(DOCUMENT PASSAGE begins)

Building Linear Models

Students use linear models to investigate the relationship between college enrollment and median income in demographic data about US states.

Lesson Goals

Students will be able to…

Identify the slope and y-intercept of a linear relationship from two coordinates.
Informally assess the fit of a function by plotting and analyzing residuals.
Make predictions based upon the equation of the model.

Student-facing Lesson Goals

Let’s build linear models to help us make predictions.

Materials

Supplemental Materials

Preparation

Heads up: The first section of this lesson is optional review, so Defining a Linear Function from Two Points is not included in the workbook.
The third section of this lesson (also optional) explores a custom-built interactive Desmos activity.
You will want to:
- Open Exploring Horizontal Shift in Linear Functions (Desmos).
- Make a link or code to share with your students.
- Decide how you will share the link or code with students and, if you are using our Google Slides, add the appropriate link to the slide deck.
- If you’re a first-time Desmos user, fear not! Here’s what you need to do.
If you are using our Google Slides, adjust them based on which portions of the lesson you will be doing with your students.

🔗Optional Review: Defining a Line from Two Points

Overview

In the next section of this lesson, students are asked to write the Slope-Intercept form of the line, given two points in our states dataset. To prep them for success, this section is an opportunity for students to review what they already know about linear functions and the process of finding the equation of a line from a table and then practice writing linear functions, given two points on the line.

(DOCUMENT PASSAGE ends)

* _THINGS TO DO_
#1 Do these statements agree with the linear models lesson? (a) The lesson's first section is optional review. (b) Defining a Linear Function from Two Points is in the workbook. (c) The third section uses an interactive Desmos activity. For each, answer yes or no and quote the deciding words.
#2 Carry on the linear models lesson from its last sentence.

(RECORD EXTRACTS begins)

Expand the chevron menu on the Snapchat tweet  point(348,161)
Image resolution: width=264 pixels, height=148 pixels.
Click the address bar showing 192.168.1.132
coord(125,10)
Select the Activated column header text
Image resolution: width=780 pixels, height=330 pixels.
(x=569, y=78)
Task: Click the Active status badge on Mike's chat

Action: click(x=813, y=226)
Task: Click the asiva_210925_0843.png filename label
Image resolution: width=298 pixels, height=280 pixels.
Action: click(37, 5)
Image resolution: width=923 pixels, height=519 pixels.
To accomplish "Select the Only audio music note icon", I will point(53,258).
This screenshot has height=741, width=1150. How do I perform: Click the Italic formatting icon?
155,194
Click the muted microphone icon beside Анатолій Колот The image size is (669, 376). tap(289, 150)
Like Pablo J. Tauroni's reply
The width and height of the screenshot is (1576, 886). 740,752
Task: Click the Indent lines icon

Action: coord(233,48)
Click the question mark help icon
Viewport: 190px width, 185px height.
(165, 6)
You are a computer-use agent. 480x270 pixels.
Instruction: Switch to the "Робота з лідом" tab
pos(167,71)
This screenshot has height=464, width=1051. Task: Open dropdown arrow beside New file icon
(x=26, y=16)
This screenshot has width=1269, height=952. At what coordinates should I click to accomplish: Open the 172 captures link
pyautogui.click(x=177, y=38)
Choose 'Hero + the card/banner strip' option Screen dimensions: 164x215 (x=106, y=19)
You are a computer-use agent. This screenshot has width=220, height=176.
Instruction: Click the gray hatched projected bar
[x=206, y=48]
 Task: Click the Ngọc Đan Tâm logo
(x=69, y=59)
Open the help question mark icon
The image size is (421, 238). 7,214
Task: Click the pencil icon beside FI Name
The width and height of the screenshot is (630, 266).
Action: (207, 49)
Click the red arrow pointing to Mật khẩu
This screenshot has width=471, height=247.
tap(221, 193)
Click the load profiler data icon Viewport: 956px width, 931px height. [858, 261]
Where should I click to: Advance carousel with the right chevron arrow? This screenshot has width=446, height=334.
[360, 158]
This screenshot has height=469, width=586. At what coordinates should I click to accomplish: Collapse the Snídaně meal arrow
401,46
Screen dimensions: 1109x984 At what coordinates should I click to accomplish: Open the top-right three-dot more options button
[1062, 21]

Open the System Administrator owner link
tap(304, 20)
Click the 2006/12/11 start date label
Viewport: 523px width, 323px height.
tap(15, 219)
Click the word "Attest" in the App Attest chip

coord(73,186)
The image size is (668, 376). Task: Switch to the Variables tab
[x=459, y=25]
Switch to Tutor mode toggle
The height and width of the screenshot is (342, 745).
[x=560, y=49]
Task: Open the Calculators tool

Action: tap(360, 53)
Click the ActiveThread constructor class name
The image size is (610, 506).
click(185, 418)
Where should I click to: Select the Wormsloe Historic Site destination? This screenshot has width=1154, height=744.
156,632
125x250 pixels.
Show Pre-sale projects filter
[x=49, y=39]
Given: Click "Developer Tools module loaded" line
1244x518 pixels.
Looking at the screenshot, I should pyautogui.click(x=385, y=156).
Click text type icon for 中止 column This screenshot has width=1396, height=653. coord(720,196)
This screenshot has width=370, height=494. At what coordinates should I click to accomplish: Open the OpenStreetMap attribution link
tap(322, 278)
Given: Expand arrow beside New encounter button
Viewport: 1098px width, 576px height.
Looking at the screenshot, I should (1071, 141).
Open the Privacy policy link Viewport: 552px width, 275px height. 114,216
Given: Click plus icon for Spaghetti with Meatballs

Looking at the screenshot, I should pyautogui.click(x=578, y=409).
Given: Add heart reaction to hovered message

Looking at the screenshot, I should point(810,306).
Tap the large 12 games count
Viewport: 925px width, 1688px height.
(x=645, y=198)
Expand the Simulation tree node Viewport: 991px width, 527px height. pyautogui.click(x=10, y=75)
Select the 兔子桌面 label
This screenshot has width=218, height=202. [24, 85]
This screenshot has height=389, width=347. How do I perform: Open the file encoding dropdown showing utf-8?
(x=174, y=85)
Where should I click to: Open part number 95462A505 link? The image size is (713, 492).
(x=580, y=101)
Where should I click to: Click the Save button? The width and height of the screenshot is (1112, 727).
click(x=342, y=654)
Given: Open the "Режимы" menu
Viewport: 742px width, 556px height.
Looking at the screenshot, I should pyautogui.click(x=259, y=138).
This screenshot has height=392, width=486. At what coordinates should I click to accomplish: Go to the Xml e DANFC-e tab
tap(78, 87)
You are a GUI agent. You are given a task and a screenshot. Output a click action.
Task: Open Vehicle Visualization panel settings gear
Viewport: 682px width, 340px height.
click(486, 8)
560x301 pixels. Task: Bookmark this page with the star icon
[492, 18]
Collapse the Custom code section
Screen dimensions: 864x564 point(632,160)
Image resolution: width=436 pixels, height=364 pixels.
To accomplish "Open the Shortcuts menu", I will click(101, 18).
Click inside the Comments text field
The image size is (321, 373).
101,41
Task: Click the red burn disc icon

(RECORD EXTRACTS ends)

* _ACTIVITY ANSWERS_
#1
(a) Yes: "The first section of this lesson is optional review"
(b) No: "Defining a Linear Function from Two Points is not included in the workbook"
(c) Yes: "The third section of this lesson (also optional) explores a custom-built interactive Desmos activity"

#2
Launch

Before we learn to fit linear models to scatter plots, let’s review. What do you remember about linear functions?

We’d expect students to be able to surface much of the following:

Linear functions look like straight lines.
Vertical lines are not functions, because their slope is undefined as a result of their horizontal change being zero.
The steepness of a line can be described by its slope (or constant rate of change).
The slope can be calculated from any two points.
Students may remember the slope as $$\displaystyle \frac{change \; in \; y}{change \; in \; x}$$ or $$\displaystyle {rise}\over\displaystyle{run}$$ or $$\displaystyle \frac{y_2 - y_1}{x_2 - x_1}$$.
The point where the line crosses the y-axis is called the y-intercept or vertical shift.
The x-coordinate of the y-intercept always starts with zero, e.g. (0, y).
Diagonal lines have both a y-intercept and an x-intercept.
Horizontal lines have a constant rate of change of zero.

Linear relationships grow by fixed amounts, meaning that the difference between two y-values will always be the same over identical horizontal intervals. In the table shown to the right, you can see arrows pointing out the "jumps" between y-values for x-intervals of 1. Each jump is the same size: +2.

A table with columns for x (1,2,3,4) and y (5,7,9,11), and arrows showing what is added between the y-values (2,2,2,2).

If the rate of change is constant, the relationship is linear.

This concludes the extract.